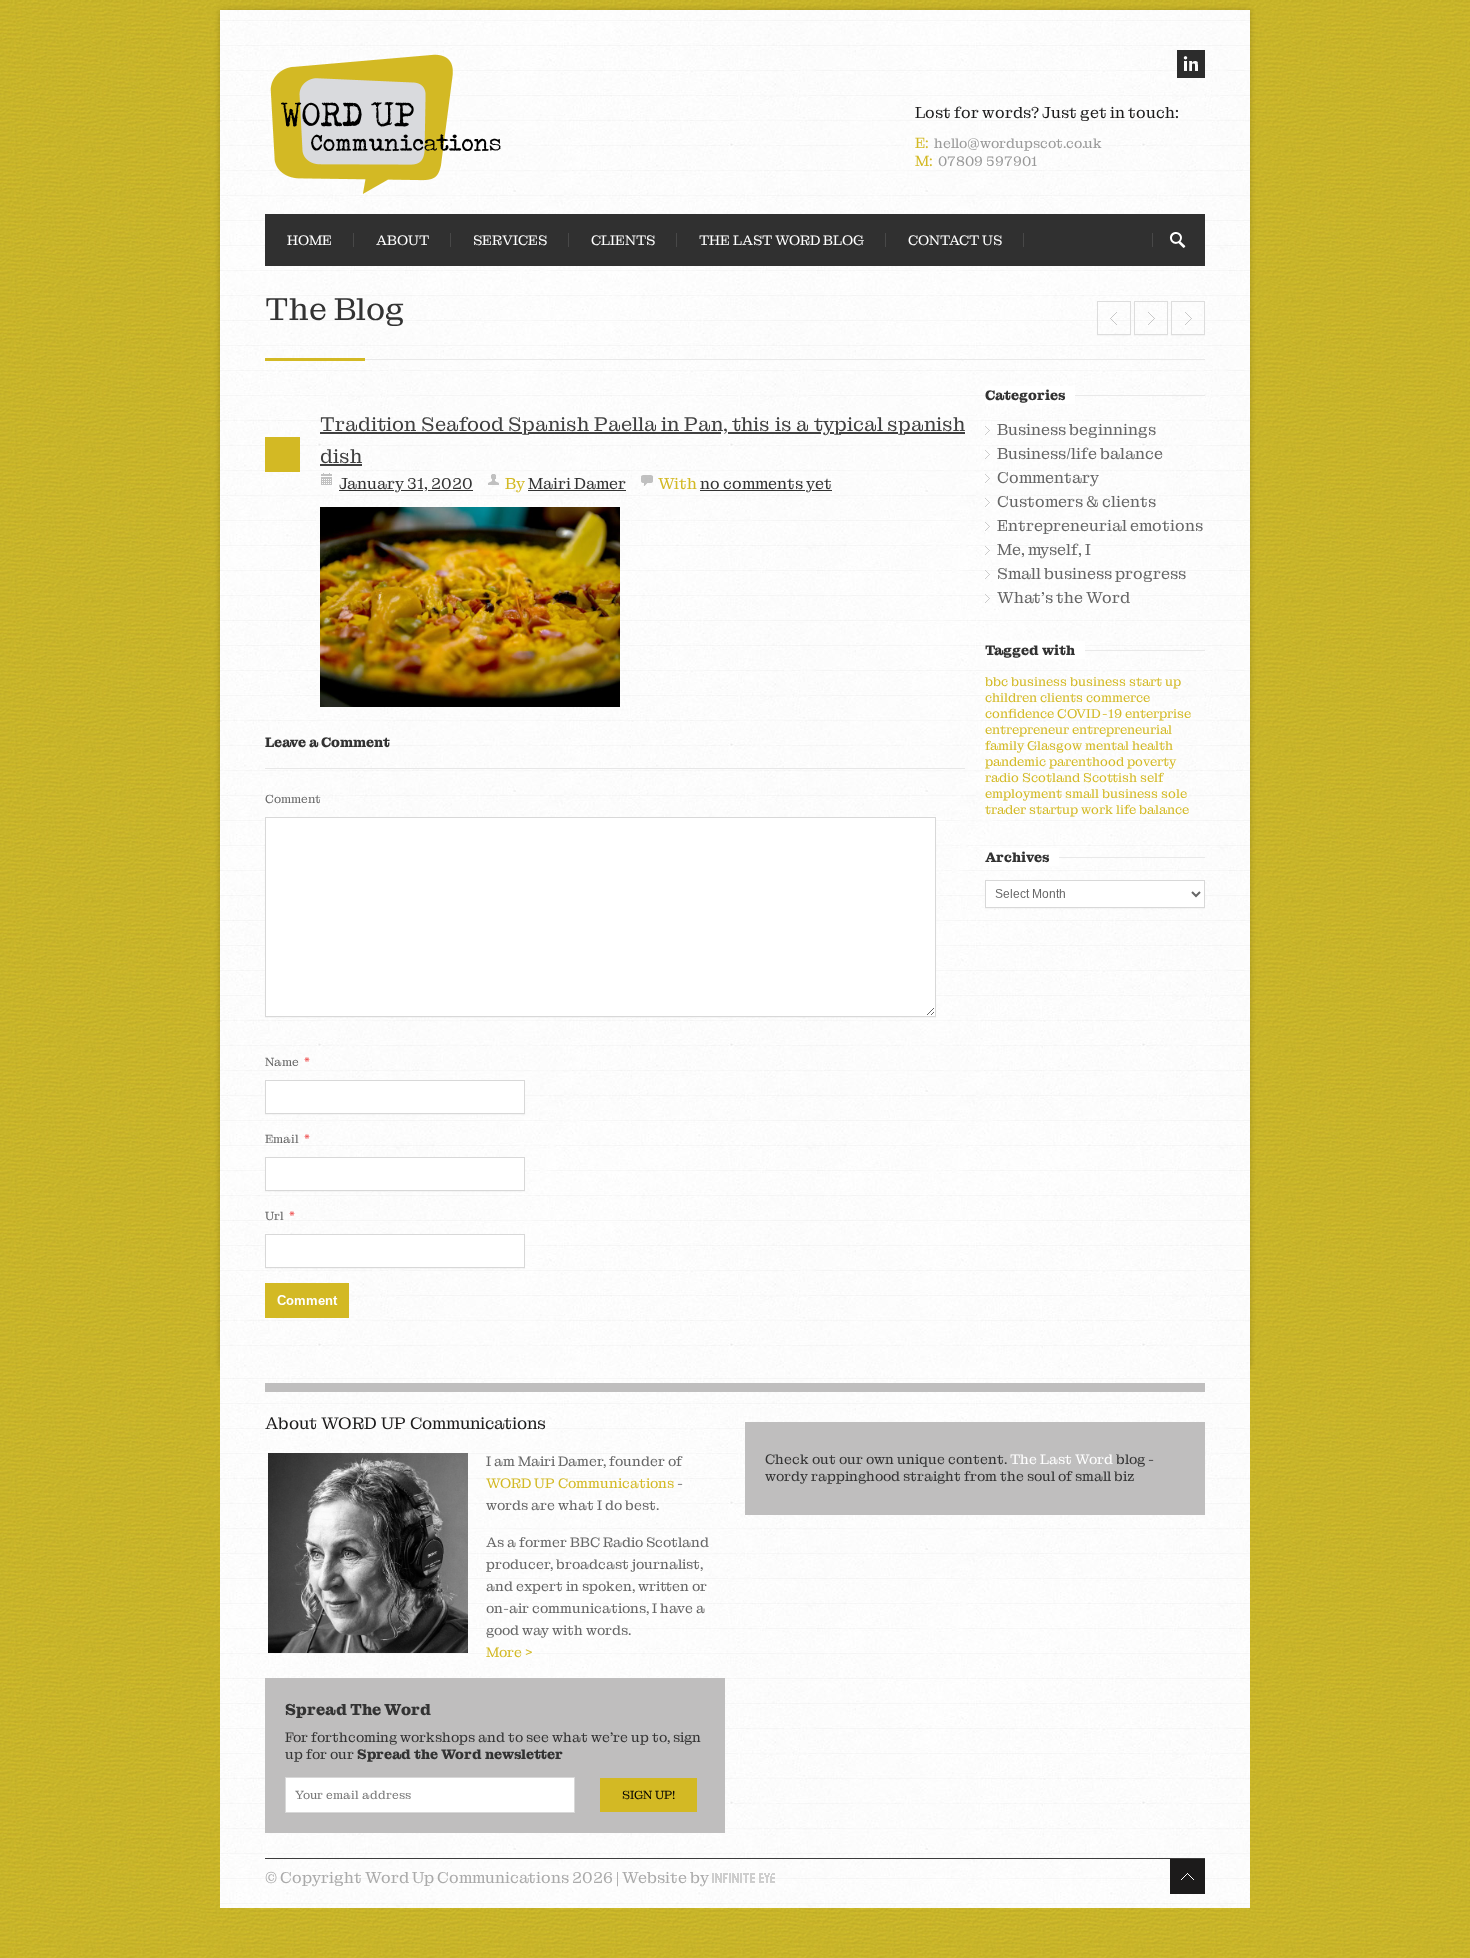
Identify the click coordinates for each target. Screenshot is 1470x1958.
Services (510, 240)
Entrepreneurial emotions (1100, 526)
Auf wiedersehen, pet (1151, 318)
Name (287, 1061)
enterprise (1158, 713)
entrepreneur (1027, 729)
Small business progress (1091, 574)
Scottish (1110, 777)
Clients (623, 240)
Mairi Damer (577, 483)
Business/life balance (1080, 454)
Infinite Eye (743, 1878)
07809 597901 (987, 161)
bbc (996, 681)
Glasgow (1054, 745)
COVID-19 (1089, 713)
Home (309, 240)
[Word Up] (495, 124)
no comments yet (766, 483)
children (1011, 697)
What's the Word (1063, 598)
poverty (1151, 761)
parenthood (1086, 761)
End (1114, 318)
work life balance (1135, 809)
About (402, 240)
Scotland (1051, 777)
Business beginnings (1076, 430)
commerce (1118, 697)
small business (1111, 793)
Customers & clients (1076, 502)
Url (280, 1215)
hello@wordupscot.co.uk (1018, 143)
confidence (1019, 713)
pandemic (1015, 761)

YOUR OBJECTIVE:
Copy only the lines in the listing that contain "balance".

RESPONSE:
Business/life balance (1080, 454)
work life balance (1135, 809)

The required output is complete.